A new report from the Food Research and Action Center finds about 26,000 Minnesota kids are participating in summer nutrition programs, which is fewer than half of those eligible. Barbara Thell with Minnesota FoodShare says that puts us in 36th place nationally -- nothing to be proud of.

"It's disturbing because in the summertime, we also see food shelves throughout the state receive a lot of requests for extra food because the children are not receiving school meals."

The report finds only 13 percent of low income Minnesota children have access to summer meal programs. She notes that, while Minnesota food shelves can help make up some of the summer vacation school meal gap, demand is increasing, and they're struggling to keep up.

Thell believes that part of the reason for the lack of summer meals programs is bureaucracy.

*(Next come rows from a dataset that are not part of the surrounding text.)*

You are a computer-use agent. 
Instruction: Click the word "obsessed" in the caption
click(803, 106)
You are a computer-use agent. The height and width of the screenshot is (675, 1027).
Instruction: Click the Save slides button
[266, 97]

"Several years ago, legislators in D.C. worked on a 'simplified option,' which would reduce paperwork for those people who want to sponsor summer lunch programs. There are about 20 states in that program now. And, the House has just introduced legislation that would make all states a 'simplified summer state.' That would include Minnesota."

She adds that states with a "simplified" process for setting up summer meals programs have seen participation increase. And, if Minnesota were included, it would bring three million dollars yearly into the state to help provide nutrition to low-income kids.

Thell emphasizes that kids' health and well-being are at stake.

"We have reports throughout the state of even teenagers or pre-teens who are normal weight, losing weight throughout the summer and coming back to school underweight. It just is not good because their developmental needs are not met, and they start the school year out behind. It's very, very important that they have proper nutrition in order to learn, to pay attention in school and not be disruptive."